The first airline to capitalise on the recently introduced seventh-freedom traffic rights regime for Pulkovo Airport, Hungarian low-cost carrier (LCC) Wizz Air has confirmed the launch of four new routes from St Petersburg in the coming summer season.
In addition to its existing services to Budapest and London Luton, the LCC is introducing direct flights between Pulkovo and Sofia (Bulgaria), Bratislava (Slovakia), Vilnius (Lithuania) and Bucharest (Romania) commencing in June and July, Wizz Air’s general director Joseph Varadi revealed at a St Petersburg press conference today.
The new flights will not just complement Wizz Air’s existing service offering from Russia linking Moscow, St Petersburg and Kazan with Budapest and London, but are the beginning of a more ambitious project that may see as many as two dozen new routes and soaring traffic growth in the future.
Having enjoyed a spectacular 136 per cent growth on its Russian routes last year, the LCC is expecting to quadruple its performance in 2020, and that is not the limit, Varadi insists. “The seventh-freedom air traffic right is a very new initiative for the EU, and [the regulators] have to digest that. They have to make up their mind [if they’re going to participate] as a union, or on a country-by-country basis. After that we’ll see more opportunities,” he enthuses.
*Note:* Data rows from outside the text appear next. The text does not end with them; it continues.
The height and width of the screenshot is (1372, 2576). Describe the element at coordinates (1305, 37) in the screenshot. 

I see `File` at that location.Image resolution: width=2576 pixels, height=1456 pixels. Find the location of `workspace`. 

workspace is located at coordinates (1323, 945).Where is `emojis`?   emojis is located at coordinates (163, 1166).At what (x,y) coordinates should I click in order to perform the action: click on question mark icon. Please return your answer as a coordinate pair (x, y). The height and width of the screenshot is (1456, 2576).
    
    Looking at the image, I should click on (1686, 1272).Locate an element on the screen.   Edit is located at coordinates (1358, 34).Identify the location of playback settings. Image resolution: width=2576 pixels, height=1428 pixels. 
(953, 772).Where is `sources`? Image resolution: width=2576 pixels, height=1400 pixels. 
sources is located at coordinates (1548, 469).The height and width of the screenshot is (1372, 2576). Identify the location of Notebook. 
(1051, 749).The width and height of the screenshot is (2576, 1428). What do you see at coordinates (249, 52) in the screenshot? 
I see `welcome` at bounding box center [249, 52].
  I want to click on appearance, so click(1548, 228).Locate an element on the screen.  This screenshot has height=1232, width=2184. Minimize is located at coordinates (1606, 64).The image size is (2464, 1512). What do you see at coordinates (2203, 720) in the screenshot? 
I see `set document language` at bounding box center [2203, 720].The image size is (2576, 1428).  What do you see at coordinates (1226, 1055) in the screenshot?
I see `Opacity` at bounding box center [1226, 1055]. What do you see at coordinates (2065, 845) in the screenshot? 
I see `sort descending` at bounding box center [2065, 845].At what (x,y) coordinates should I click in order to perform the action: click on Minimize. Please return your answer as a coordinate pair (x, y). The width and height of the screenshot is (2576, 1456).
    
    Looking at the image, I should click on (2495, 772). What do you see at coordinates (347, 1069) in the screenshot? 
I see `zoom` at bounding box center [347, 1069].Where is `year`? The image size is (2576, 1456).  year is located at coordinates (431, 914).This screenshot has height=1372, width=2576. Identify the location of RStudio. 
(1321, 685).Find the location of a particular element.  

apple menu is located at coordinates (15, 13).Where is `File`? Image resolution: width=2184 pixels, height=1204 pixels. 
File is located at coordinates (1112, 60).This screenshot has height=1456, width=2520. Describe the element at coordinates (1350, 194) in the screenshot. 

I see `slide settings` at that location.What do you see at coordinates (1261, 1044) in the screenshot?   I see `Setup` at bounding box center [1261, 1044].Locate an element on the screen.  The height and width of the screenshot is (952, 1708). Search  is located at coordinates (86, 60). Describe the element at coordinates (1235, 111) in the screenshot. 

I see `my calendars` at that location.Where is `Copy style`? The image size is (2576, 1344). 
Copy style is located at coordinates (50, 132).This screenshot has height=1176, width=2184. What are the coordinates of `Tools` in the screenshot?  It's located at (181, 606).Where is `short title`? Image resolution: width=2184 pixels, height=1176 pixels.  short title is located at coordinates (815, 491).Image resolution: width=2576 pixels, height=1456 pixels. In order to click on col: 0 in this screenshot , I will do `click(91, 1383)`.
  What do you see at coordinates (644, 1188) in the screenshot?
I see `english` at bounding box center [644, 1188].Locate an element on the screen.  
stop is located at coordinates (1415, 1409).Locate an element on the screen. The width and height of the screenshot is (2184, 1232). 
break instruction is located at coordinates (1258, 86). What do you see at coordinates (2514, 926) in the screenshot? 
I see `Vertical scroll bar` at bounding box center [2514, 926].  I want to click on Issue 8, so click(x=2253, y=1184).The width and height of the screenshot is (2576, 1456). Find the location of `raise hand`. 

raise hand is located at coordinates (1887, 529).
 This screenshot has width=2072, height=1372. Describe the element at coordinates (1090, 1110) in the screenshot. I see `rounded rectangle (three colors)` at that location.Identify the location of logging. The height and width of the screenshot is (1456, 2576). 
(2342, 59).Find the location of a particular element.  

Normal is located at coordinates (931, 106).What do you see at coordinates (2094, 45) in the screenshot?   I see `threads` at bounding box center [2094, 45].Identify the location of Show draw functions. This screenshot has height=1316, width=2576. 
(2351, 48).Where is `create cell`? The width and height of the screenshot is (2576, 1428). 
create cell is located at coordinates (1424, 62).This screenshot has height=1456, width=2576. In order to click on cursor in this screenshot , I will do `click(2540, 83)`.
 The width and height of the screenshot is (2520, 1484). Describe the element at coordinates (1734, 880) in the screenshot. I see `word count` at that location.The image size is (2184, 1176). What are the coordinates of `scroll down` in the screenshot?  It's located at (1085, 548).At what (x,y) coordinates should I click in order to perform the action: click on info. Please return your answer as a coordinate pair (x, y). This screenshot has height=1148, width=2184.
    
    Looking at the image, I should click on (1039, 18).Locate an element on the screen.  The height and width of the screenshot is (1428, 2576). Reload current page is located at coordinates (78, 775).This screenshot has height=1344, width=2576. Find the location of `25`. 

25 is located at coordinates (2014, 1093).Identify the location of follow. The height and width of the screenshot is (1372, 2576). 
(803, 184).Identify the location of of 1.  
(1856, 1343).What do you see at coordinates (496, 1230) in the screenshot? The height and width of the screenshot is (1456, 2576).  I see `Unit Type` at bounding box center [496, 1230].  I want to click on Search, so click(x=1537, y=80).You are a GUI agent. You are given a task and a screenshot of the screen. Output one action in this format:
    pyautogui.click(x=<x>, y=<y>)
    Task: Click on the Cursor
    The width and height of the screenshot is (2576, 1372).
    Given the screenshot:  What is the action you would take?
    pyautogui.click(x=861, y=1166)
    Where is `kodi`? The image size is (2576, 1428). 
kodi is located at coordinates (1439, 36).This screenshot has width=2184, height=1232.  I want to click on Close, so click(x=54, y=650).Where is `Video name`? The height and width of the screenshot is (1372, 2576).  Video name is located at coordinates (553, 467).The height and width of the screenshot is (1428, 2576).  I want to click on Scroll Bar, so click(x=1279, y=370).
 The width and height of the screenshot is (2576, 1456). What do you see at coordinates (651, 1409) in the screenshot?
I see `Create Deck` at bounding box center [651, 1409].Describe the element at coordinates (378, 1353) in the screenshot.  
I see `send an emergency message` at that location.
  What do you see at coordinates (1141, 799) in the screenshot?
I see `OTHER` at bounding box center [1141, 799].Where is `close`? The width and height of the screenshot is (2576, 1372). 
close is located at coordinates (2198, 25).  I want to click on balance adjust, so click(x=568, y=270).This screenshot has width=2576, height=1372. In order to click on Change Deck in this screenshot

The new opportunities will mean a wider reach both in Europe and to the middle east, with the support of the airline’s new Wizz Air Abu Dhabi endeavour, and includes the possibility of dozens of new routes. To support his perspective, Varadi cites the example of Wizz Air’s operations from Vienna (Austria) that grew to a network of 49 destinations within 18 months of their launch.
When asked to explain the motives behind the first four destination decisions, the Wizz Air executive’s response is: “Very simple. We approached 20 countries, and these four [Bulgaria, Lithuania, Slovakia and Romania] offered the most positive responses.”
It is the coupling of seventh-freedom rights with fare deregulation and the introduction of the electronic visa – “which has finally been introduced in Russia after years of efforts,” argues Leonid Sergeyev, general director of Pulkovo’s operator Northern Capital Gateway (NCG). “In [just] a few months since its introduction, some 60,000 tourists have benefited from the simplified procedure, half of them arriving by air,” he points out. This is a precondition for success, and whilst currently 70 per cent of Wizz Air’s passengers on Russian routes are Russian nationals, this proportion is likely to shift closer to 50/50 in the future.
Pulkovo has been trying to attract low-cost carriers for years, but prospective budget airlines have been put off in the past by the airport’s inflexible fares and slow aircraft turnaround times. Now the St Petersburg airport, trained by Aeroflot’s low-cost subsidiary Pobeda Airlines, has brought turnaround times down to an acceptable 30 to 40 minutes. With regard to operating discounts, Sergeyev says there are hardly any preferential deals available but, because of flexible service packages, the ground handling costs for LCCs are lower.
The first Wizz Air flight took off from St Petersburg in 2017 and, to date, the budget airline has carried more than 200,000 passengers on its routes from Russia’s second largest city. With the newly announced flights, Wizz Air is offering a total of 10 routes to six countries from Russia.